Task item
For the material below, return exactly the lines starting at the one holding "Given: Open the Edit tool" and ending at the one holding "784x436 pixels.", counting both as part of the range.

====== Data for processing

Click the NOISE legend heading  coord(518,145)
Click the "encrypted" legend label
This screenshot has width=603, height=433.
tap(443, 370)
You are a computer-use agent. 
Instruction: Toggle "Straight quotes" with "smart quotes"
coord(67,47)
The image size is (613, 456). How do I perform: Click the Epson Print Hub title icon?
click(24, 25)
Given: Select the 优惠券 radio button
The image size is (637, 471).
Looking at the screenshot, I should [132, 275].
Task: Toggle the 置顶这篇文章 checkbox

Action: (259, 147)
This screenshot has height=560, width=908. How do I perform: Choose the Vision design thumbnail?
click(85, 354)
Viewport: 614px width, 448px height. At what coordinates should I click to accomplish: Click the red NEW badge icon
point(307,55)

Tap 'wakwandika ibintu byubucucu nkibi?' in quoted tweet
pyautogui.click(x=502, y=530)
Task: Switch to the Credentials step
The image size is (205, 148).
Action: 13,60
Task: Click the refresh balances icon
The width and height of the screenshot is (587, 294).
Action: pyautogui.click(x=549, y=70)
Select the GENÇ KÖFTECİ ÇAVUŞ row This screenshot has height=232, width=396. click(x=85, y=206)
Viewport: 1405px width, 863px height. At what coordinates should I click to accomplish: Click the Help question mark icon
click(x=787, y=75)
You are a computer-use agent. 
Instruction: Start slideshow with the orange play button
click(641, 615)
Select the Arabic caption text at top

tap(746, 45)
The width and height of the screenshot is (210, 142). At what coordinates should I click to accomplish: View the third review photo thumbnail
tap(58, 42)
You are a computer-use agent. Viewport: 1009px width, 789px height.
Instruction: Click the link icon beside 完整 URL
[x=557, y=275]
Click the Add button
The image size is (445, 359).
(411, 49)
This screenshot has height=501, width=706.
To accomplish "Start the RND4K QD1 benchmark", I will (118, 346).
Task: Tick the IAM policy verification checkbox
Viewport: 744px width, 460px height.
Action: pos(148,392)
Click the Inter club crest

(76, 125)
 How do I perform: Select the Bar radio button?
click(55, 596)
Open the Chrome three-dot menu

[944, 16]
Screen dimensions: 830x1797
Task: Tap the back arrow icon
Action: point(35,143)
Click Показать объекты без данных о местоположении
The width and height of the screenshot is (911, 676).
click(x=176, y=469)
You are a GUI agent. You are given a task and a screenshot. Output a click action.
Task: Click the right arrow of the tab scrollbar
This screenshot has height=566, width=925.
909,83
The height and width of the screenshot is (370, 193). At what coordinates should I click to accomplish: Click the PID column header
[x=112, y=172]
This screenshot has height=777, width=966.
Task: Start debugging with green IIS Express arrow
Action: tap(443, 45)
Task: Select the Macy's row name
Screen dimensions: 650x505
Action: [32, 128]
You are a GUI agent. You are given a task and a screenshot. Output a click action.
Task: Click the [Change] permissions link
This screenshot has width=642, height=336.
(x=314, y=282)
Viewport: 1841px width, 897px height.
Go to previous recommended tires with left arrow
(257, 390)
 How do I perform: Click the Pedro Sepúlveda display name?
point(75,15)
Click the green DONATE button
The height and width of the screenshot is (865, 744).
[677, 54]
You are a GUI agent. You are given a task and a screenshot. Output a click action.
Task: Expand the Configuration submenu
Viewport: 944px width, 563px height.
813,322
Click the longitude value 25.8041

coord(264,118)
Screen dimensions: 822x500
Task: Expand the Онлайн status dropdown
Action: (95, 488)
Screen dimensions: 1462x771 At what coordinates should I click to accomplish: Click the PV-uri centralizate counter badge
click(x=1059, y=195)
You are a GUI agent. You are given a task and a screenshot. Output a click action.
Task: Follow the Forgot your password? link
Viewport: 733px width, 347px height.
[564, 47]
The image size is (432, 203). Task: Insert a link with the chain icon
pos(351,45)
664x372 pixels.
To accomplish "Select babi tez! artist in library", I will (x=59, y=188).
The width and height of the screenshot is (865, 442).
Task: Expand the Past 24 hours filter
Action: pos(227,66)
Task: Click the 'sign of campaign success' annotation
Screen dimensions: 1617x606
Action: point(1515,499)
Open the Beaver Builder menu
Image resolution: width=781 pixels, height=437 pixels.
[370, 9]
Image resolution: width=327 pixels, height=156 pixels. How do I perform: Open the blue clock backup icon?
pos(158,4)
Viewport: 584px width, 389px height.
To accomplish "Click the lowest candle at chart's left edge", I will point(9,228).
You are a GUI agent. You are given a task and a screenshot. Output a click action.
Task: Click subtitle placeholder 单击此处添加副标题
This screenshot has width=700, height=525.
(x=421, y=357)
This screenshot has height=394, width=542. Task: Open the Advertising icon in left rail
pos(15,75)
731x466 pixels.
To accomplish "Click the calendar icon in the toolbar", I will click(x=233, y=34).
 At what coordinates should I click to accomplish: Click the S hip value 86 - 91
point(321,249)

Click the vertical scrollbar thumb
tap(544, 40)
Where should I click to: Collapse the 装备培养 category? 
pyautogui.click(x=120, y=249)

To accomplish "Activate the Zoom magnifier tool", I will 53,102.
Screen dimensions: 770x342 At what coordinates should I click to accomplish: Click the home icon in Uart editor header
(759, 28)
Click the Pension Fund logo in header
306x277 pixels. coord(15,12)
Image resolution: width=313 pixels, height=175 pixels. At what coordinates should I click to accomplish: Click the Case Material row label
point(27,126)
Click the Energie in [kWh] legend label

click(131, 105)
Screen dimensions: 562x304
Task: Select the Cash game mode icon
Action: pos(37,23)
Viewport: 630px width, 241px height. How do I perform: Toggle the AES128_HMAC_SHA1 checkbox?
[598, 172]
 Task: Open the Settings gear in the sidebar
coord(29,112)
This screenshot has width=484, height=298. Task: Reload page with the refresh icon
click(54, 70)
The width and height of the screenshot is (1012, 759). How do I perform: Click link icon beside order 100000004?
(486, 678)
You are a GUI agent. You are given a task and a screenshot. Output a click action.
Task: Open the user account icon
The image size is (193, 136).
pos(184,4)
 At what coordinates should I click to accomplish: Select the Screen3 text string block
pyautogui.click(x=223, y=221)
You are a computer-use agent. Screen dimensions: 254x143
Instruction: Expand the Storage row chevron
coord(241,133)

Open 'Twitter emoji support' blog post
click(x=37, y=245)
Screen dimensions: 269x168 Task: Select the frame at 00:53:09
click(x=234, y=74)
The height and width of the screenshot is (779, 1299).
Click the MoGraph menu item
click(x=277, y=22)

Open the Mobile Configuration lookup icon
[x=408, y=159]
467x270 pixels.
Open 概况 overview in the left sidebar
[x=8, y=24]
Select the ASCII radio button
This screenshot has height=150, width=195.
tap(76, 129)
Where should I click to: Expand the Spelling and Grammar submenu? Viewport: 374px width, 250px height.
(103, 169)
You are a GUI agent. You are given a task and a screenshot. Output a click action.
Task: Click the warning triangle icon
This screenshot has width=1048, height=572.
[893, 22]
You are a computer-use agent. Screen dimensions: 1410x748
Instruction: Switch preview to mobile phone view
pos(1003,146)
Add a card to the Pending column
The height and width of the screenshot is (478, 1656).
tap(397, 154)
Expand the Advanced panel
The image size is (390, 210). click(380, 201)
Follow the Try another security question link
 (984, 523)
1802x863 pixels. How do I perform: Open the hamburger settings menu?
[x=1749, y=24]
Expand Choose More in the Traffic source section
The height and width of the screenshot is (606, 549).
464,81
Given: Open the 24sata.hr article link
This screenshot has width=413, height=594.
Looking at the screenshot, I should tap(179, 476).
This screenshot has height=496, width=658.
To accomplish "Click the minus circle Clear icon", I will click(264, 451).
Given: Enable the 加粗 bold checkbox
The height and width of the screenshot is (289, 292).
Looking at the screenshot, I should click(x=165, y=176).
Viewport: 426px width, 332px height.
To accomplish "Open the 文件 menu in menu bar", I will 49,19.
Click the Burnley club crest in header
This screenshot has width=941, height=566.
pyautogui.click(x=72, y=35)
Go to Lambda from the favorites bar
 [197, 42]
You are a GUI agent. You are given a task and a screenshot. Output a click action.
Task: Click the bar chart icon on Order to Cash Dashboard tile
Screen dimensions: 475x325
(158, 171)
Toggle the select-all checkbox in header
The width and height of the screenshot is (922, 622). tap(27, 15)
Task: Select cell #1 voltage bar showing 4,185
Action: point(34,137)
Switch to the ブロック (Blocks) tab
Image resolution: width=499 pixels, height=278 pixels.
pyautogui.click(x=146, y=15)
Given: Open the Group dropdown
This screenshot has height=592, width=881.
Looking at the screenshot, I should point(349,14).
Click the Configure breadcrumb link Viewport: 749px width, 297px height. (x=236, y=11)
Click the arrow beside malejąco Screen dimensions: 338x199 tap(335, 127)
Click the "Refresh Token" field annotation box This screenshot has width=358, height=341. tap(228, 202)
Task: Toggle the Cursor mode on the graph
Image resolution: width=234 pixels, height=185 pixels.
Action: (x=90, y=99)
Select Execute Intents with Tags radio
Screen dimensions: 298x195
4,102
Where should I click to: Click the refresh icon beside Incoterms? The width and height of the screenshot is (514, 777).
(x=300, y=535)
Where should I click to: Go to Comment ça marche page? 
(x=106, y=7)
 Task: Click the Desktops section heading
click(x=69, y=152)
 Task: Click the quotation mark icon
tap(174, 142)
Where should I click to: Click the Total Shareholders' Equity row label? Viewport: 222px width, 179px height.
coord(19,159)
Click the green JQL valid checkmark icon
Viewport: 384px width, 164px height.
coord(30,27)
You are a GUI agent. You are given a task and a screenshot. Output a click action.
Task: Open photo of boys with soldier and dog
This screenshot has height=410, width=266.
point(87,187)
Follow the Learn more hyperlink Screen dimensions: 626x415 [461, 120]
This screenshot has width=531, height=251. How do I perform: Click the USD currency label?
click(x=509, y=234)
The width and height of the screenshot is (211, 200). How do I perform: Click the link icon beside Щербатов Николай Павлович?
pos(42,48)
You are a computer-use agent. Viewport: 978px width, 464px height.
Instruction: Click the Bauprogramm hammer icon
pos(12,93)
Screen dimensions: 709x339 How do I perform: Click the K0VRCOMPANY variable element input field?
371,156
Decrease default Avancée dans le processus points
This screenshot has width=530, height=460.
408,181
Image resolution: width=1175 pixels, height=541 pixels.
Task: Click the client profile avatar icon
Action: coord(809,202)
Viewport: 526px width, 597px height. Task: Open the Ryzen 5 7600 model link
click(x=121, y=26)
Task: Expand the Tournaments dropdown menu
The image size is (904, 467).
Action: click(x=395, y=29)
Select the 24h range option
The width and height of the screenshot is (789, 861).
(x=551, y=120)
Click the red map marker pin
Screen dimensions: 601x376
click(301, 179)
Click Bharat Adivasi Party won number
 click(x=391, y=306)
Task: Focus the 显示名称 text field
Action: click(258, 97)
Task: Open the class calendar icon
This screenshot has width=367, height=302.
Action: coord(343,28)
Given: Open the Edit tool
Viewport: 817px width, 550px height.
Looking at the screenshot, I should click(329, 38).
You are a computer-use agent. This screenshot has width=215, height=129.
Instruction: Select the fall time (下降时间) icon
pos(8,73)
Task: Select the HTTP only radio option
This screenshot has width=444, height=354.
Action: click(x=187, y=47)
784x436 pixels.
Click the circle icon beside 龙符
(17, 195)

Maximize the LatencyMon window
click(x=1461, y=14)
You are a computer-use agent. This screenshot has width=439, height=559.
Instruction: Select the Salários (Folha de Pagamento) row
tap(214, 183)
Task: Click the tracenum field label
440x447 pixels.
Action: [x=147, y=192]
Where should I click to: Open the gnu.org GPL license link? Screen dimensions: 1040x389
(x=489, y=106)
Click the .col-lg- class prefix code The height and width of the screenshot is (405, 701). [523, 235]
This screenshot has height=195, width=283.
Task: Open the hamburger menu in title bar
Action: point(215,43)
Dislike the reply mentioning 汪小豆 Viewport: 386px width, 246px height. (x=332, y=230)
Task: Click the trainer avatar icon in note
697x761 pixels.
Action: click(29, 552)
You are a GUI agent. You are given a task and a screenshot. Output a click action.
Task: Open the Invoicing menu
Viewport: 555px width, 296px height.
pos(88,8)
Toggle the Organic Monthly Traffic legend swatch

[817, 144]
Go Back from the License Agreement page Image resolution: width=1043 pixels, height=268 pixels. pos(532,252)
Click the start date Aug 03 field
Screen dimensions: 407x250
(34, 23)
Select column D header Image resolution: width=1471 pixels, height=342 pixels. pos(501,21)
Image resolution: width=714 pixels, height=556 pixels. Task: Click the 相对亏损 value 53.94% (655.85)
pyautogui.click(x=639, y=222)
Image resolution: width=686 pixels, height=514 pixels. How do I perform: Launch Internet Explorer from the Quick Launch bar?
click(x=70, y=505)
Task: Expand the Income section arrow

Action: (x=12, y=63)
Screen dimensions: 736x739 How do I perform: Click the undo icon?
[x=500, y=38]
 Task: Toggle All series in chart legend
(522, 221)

============

Exercise output
Given: Open the Edit tool
Viewport: 817px width, 550px height.
Looking at the screenshot, I should click(329, 38).
You are a computer-use agent. This screenshot has width=215, height=129.
Instruction: Select the fall time (下降时间) icon
pos(8,73)
Task: Select the HTTP only radio option
This screenshot has width=444, height=354.
Action: click(x=187, y=47)
784x436 pixels.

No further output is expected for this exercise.